▸ Task list:
[1] Repeat word for word the passage in the Sphinx setup instructions starting with "45 * * * * /usr/local/sphinx/bin/indexer" and going on through "this into consideration.".
[2] Answer these questions using the Sphinx setup instructions:
(a) How often should the cronjob update mppdeltaindex?
(b) Which local startup script is listed for Slackware?
(c) What value should sphinx_dir be set to in the MPP Manager module configuration?

+++ Supplied text

2) Add a cronjob to update mppdeltaindex every hour

45 * * * * /usr/local/sphinx/bin/indexer --config /usr/local/sphinx/etc/sphinx.conf mppdeltaindex --rotate >/dev/null 2>&1 </dev/null

Start Sphinx Daemon (searchd)

Before running serachd you must build the index. The index is built from the output of fetchdata.pl. Running fetchdata.pl and the index scripts can take a long time so take this into consideration.

1) Create both Sphinx indexes: mppindex and mppdeltaindex

/usr/local/sphinx/bin/indexer --config /usr/local/sphinx/etc/sphinx.conf mppdeltaindex

2) Start Sphinx Daemon

/usr/local/sphinx/bin/searchd --config /usr/local/sphinx/etc/sphinx.conf

We suggest to add previous line in your local startup script:

RH/Fedora/CentOS: /etc/rc.local
Debian: /etc/rc.local
Slackware: /etc/rc.d/rc.local
Gentoo: /etc/conf.d/local.start

Verify Installation

Now, we are able to perform full text searches for command line (it will extract messages were there matches too for verification)

/usr/local/sphinx/bin/search -c /usr/local/sphinx/etc/sphinx.conf ovidiu 

More info can be found here: http://www.sphinxsearch.com/doc.html

NOTE: Once per month disable temporary indexer cronjob and rebuild main index:
/usr/local/sphinx/bin/indexer --config /usr/local/sphinx/etc/sphinx.conf --all --rotate

Rebuilding Full Text Index

Please see Rebuilding Sphinx Index for instructions for rebuilding the index.

Set in MPP Manager

In http://youhost:20000 Setup -> Module Config set the following:

sphinx_dir  	/usr/local/sphinx

Notes

If you have multiple front-ends to your email archive this process must be replicated on each server.

All of this is pre-configured in the MPP Virtual Appliance

++++++
+++ Supplied entries

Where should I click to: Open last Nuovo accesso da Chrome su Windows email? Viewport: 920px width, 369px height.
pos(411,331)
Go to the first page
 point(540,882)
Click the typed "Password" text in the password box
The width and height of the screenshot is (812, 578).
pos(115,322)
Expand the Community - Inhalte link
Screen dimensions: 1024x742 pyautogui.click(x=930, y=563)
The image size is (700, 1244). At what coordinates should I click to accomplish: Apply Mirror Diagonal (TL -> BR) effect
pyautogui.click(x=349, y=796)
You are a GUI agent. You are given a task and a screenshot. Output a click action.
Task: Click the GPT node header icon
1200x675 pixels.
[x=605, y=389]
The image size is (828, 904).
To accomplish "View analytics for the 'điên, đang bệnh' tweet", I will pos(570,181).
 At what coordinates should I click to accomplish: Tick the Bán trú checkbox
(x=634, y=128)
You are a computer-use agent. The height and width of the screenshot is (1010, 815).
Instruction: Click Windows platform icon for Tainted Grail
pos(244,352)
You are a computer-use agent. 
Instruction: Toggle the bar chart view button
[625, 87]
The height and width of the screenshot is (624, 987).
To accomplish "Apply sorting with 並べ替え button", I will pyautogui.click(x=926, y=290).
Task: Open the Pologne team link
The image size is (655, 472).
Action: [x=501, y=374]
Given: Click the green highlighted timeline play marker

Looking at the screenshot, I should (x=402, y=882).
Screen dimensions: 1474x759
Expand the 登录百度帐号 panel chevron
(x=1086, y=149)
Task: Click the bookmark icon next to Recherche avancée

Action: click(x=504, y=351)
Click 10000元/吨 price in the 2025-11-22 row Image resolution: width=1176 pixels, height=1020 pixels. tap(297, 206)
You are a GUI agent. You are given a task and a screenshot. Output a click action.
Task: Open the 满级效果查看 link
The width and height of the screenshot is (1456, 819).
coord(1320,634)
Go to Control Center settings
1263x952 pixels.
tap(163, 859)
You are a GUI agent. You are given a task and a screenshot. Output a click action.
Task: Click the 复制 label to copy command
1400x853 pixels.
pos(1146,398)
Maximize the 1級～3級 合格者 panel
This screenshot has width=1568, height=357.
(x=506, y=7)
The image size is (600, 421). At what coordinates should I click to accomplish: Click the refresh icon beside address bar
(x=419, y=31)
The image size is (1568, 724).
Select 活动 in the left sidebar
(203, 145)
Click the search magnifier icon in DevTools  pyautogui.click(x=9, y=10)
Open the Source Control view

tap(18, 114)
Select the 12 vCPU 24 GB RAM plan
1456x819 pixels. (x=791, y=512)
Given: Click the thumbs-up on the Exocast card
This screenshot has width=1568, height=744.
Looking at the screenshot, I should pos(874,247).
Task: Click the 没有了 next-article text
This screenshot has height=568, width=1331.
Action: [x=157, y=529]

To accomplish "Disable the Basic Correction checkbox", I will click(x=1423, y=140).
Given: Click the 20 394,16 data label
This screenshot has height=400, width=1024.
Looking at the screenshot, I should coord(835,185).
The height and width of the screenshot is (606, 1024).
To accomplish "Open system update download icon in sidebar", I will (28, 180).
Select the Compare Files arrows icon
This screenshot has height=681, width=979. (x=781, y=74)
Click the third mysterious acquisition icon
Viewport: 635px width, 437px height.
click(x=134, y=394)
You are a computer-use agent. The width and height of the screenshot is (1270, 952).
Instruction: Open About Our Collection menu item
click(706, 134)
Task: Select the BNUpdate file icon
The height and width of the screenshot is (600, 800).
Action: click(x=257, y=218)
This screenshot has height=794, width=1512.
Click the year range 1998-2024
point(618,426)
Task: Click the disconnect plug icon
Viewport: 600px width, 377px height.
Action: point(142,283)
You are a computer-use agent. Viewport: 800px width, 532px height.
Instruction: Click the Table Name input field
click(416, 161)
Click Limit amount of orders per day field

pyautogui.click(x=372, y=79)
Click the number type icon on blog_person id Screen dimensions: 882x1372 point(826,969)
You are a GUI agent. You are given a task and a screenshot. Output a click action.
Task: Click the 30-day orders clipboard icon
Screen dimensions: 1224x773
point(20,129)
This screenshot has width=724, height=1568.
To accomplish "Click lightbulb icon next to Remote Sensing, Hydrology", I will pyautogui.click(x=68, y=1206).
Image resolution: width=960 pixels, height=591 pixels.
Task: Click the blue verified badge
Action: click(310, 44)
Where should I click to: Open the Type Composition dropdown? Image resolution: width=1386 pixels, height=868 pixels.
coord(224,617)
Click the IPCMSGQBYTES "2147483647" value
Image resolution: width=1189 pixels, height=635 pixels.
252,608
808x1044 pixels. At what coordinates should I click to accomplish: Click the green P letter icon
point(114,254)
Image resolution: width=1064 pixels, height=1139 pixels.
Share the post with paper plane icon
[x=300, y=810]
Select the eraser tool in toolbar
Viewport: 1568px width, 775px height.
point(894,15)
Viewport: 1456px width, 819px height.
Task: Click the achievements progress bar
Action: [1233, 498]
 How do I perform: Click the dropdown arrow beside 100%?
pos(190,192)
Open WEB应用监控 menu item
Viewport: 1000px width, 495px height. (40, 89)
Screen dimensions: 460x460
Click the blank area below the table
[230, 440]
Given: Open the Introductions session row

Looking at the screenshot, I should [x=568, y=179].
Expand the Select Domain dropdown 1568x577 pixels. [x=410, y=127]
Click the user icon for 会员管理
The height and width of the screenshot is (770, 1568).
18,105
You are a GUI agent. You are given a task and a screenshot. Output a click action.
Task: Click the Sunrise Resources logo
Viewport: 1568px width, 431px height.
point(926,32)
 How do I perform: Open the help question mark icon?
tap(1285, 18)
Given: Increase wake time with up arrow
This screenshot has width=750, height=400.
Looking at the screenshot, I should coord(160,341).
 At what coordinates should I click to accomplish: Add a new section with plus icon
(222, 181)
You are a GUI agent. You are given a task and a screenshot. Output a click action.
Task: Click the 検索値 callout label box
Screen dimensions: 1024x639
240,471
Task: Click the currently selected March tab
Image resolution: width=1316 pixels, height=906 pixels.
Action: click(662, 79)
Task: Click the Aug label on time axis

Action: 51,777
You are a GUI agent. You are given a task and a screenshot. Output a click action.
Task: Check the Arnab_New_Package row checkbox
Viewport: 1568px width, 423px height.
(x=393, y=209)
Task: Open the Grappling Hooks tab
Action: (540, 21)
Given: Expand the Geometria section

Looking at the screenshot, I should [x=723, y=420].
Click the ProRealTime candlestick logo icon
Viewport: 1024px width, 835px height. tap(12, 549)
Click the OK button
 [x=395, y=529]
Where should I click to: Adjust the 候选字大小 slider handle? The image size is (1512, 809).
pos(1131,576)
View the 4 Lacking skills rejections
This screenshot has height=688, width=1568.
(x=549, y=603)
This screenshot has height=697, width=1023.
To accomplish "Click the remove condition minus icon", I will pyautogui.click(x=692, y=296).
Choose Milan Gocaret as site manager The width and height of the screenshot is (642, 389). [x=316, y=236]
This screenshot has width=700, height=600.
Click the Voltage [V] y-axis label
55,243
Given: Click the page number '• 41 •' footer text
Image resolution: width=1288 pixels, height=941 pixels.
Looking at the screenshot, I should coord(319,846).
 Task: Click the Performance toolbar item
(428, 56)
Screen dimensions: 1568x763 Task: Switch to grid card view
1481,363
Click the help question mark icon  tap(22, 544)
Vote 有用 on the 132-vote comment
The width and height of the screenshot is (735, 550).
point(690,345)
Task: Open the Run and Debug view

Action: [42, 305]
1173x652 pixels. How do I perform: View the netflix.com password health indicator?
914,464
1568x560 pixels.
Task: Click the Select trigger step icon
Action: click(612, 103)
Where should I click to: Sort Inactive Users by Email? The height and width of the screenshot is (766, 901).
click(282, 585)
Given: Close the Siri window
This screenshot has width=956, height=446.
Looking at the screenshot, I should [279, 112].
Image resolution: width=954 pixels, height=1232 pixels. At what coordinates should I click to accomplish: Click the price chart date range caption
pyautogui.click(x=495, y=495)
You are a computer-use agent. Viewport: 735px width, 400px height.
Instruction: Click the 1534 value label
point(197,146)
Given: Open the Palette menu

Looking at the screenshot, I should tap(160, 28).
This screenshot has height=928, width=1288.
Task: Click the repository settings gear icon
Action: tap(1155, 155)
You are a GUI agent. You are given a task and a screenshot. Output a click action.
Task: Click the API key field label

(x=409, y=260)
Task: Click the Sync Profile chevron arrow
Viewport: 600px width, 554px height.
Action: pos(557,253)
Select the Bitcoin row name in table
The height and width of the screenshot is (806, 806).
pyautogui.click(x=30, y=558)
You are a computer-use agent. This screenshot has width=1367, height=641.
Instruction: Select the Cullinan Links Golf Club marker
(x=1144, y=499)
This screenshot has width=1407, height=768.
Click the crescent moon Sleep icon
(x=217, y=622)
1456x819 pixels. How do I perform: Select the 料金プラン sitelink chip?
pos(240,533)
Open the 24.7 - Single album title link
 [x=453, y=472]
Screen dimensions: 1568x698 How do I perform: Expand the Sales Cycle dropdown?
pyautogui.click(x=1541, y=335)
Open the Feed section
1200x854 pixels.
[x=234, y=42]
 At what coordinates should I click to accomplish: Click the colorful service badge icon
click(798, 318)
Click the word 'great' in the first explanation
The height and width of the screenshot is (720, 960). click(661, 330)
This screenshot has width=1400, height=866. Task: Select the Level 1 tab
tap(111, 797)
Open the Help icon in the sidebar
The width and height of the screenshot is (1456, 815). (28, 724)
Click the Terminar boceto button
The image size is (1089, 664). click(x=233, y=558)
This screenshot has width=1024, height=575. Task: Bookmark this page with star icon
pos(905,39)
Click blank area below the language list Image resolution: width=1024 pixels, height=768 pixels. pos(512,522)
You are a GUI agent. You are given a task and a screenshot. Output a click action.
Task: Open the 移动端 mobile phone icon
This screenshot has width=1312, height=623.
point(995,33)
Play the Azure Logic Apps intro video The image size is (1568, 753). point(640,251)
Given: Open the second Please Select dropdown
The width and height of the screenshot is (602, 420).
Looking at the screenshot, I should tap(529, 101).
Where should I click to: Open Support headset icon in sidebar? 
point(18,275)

++++++

▸ The solutions:
[1]
45 * * * * /usr/local/sphinx/bin/indexer --config /usr/local/sphinx/etc/sphinx.conf mppdeltaindex --rotate >/dev/null 2>&1 </dev/null

Start Sphinx Daemon (searchd)

Before running serachd you must build the index. The index is built from the output of fetchdata.pl. Running fetchdata.pl and the index scripts can take a long time so take this into consideration.

[2]
(a) Every hour.
(b) /etc/rc.d/rc.local
(c) /usr/local/sphinx